*WHAT THE TASK ASKS*. From the line containing "Where should I" through the end of the entries, please repeat every line exactly and nothing more; the pictures do not belong in the copy.

*INPUT DATA*.
┌──
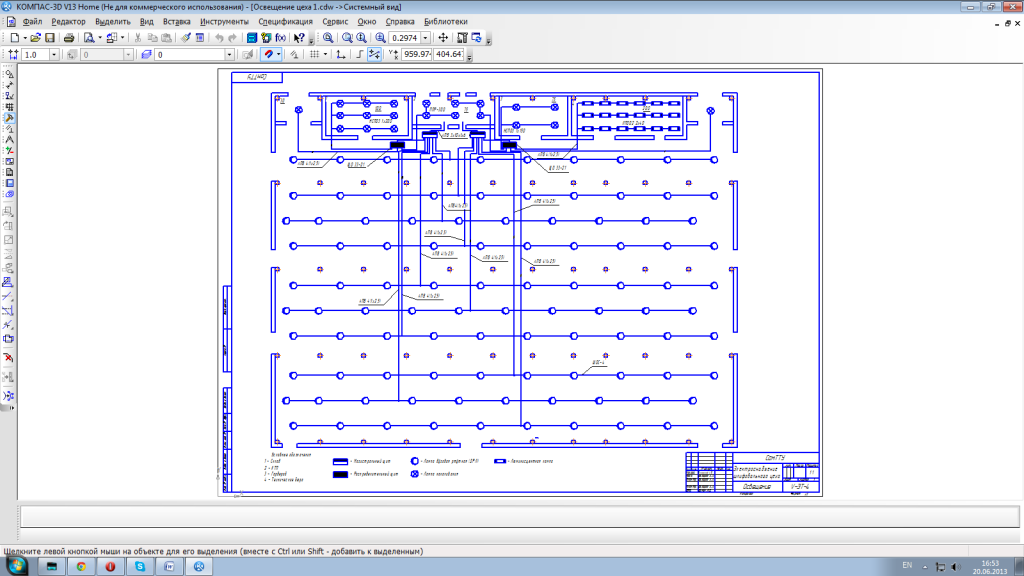Click the Undo arrow icon

pyautogui.click(x=219, y=37)
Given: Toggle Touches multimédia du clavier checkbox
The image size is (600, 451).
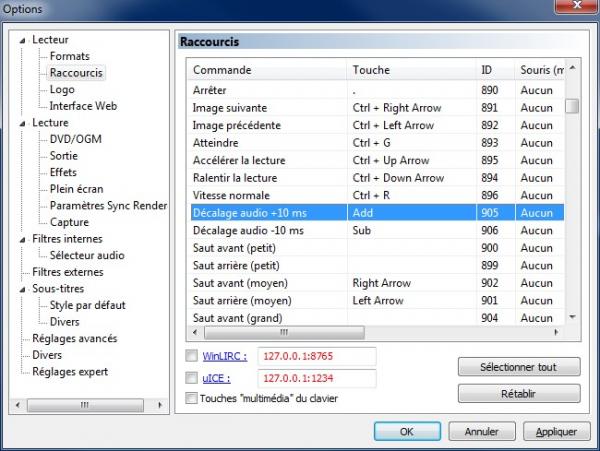Looking at the screenshot, I should (192, 398).
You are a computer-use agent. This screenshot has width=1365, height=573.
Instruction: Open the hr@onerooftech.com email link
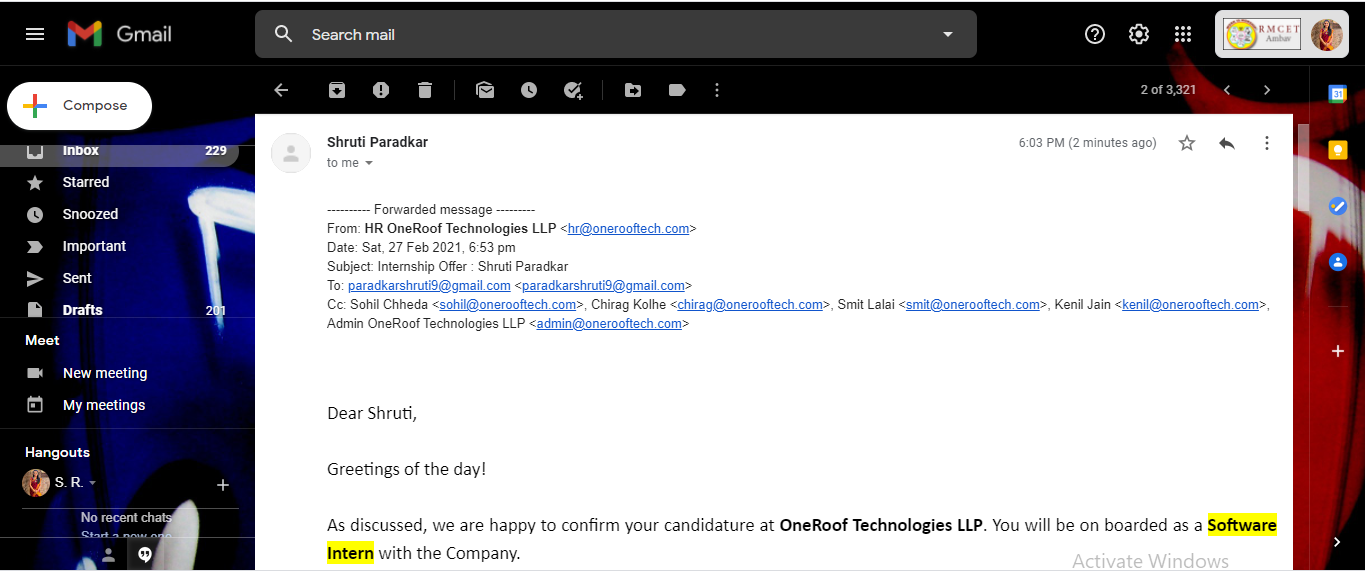click(628, 229)
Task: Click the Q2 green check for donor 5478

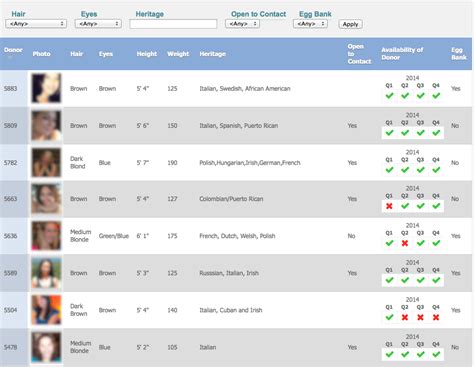Action: [405, 354]

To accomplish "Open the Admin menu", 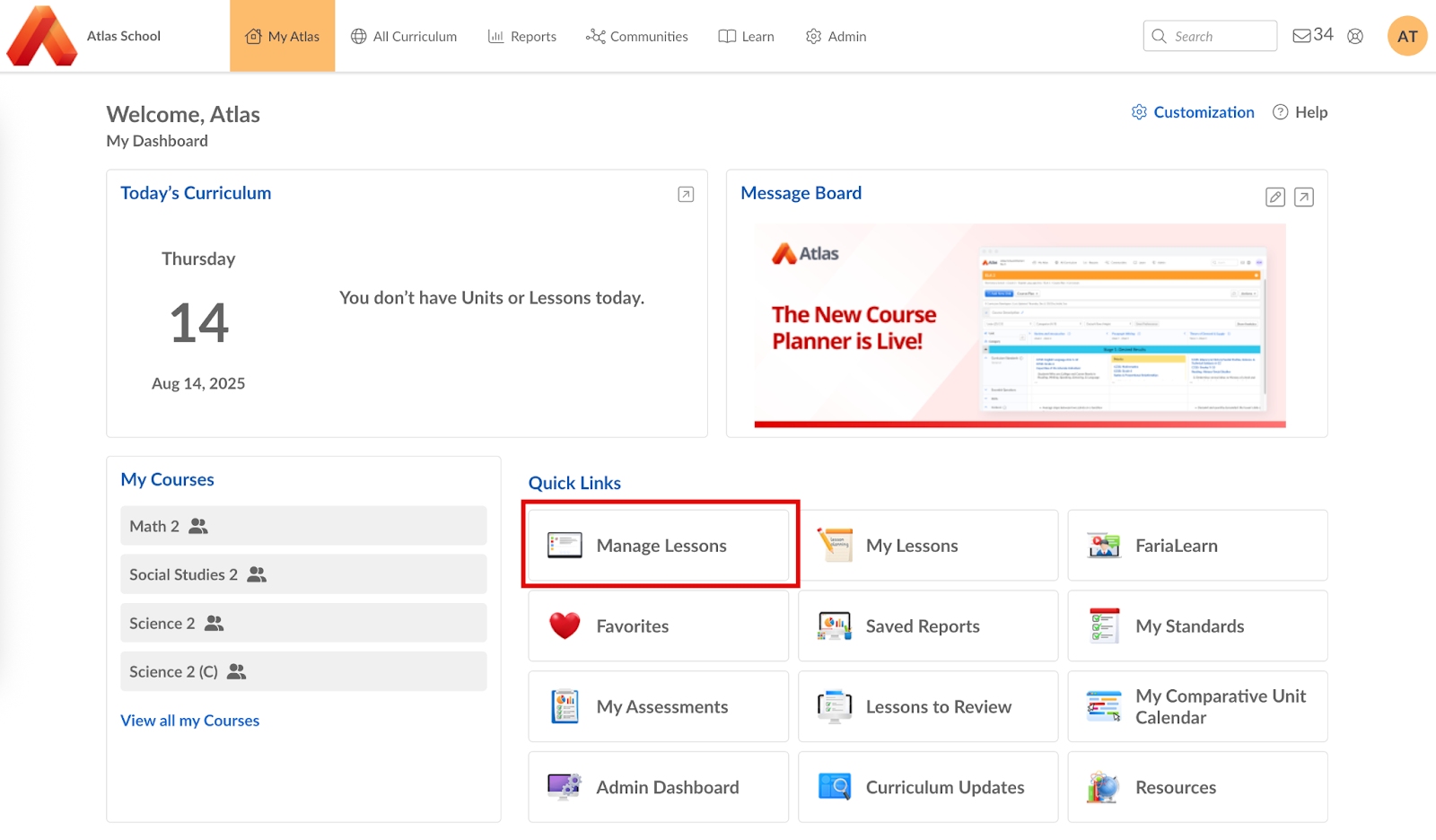I will click(x=836, y=37).
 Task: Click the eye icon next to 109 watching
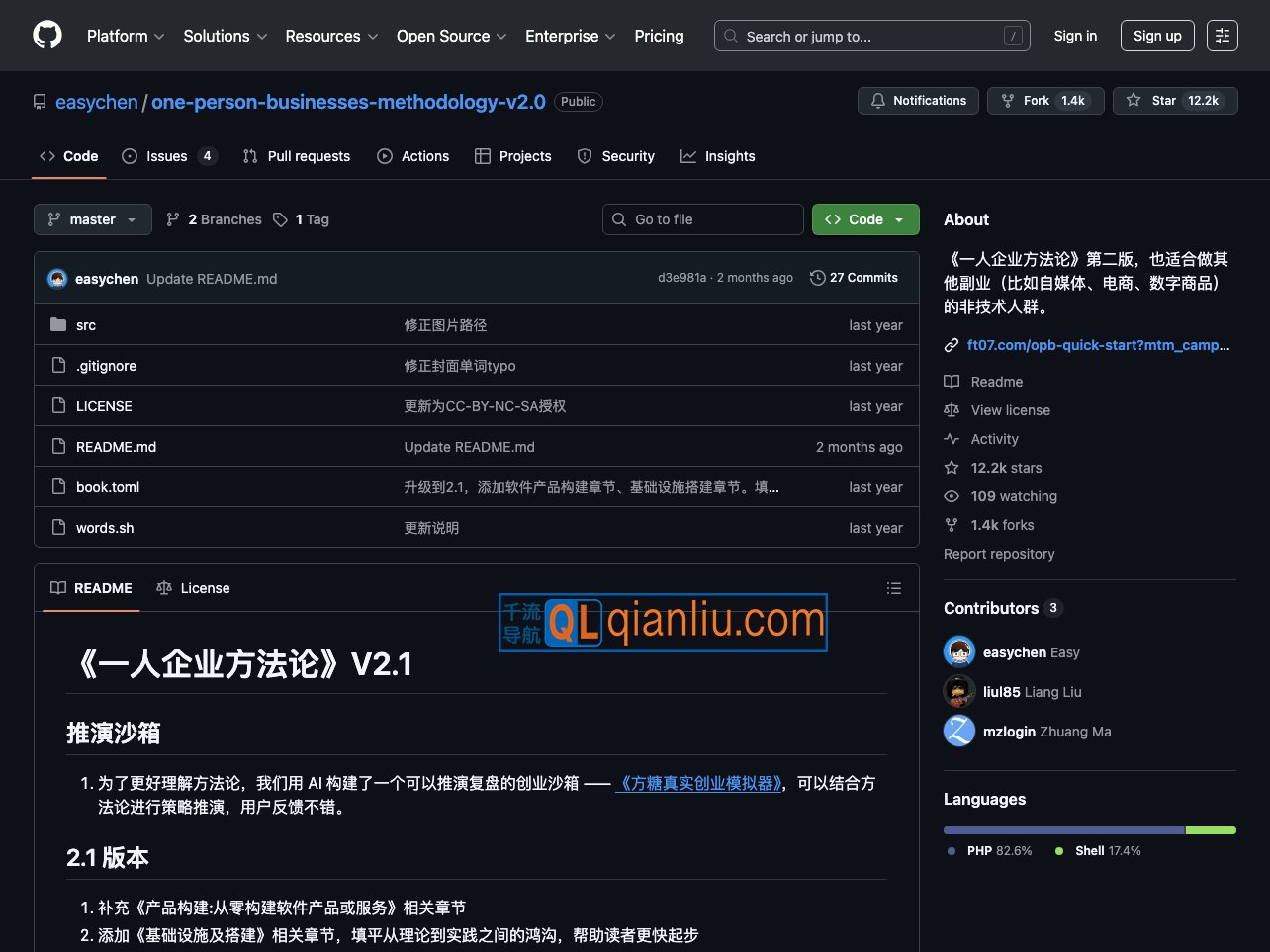tap(951, 495)
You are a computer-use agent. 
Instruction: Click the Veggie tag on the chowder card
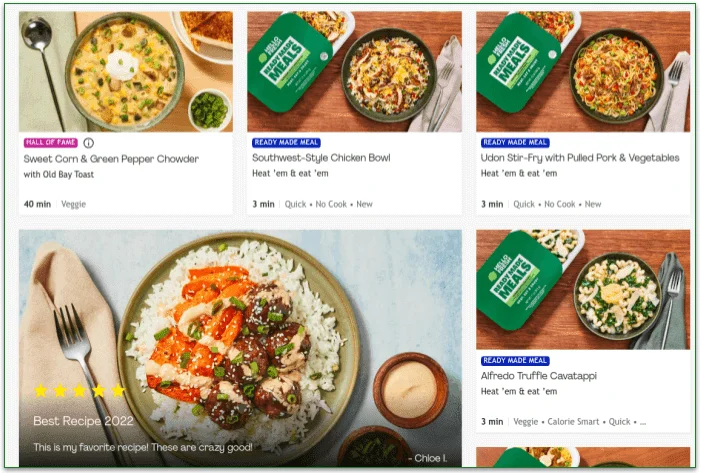[74, 204]
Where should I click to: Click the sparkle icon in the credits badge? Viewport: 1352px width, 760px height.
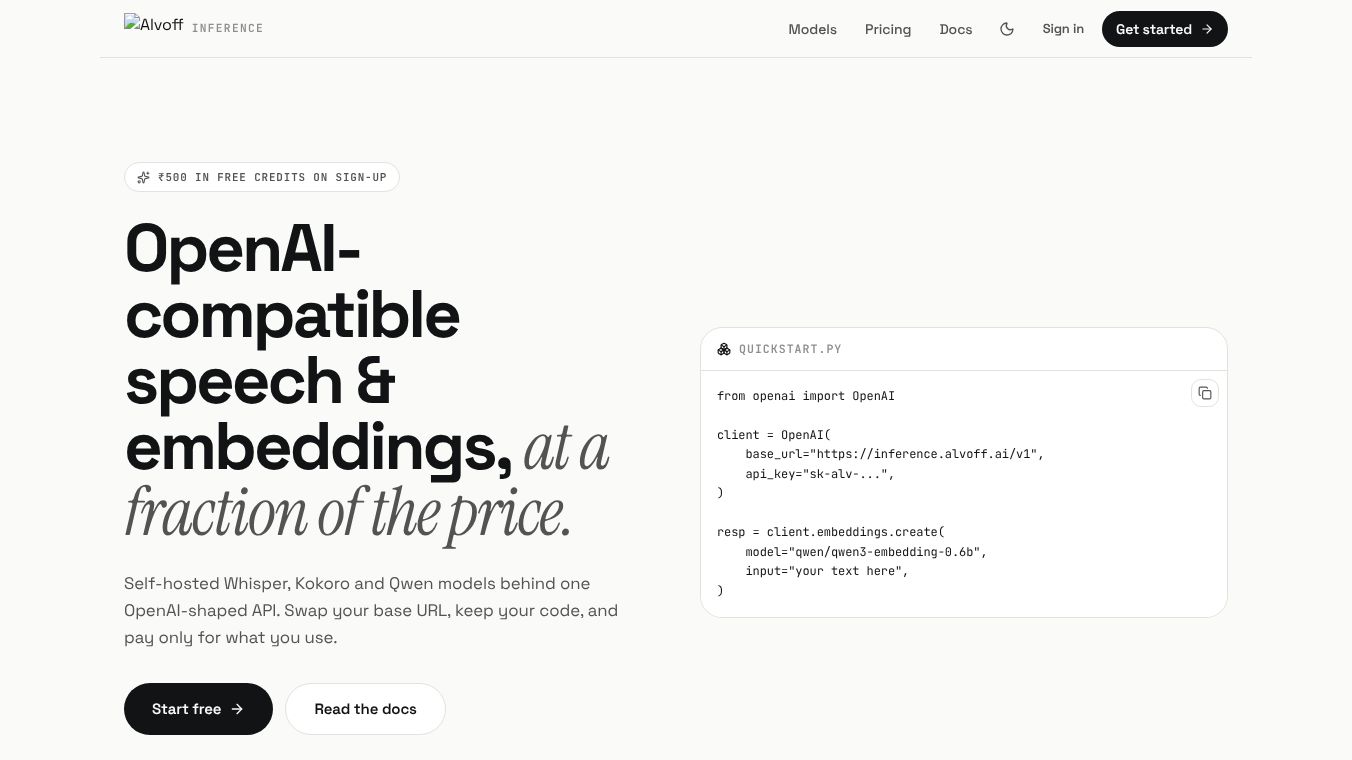pos(144,177)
└──
*REPLY*.
Where should I click to: Click the sparkle icon in the credits badge? Viewport: 1352px width, 760px height.
pos(144,177)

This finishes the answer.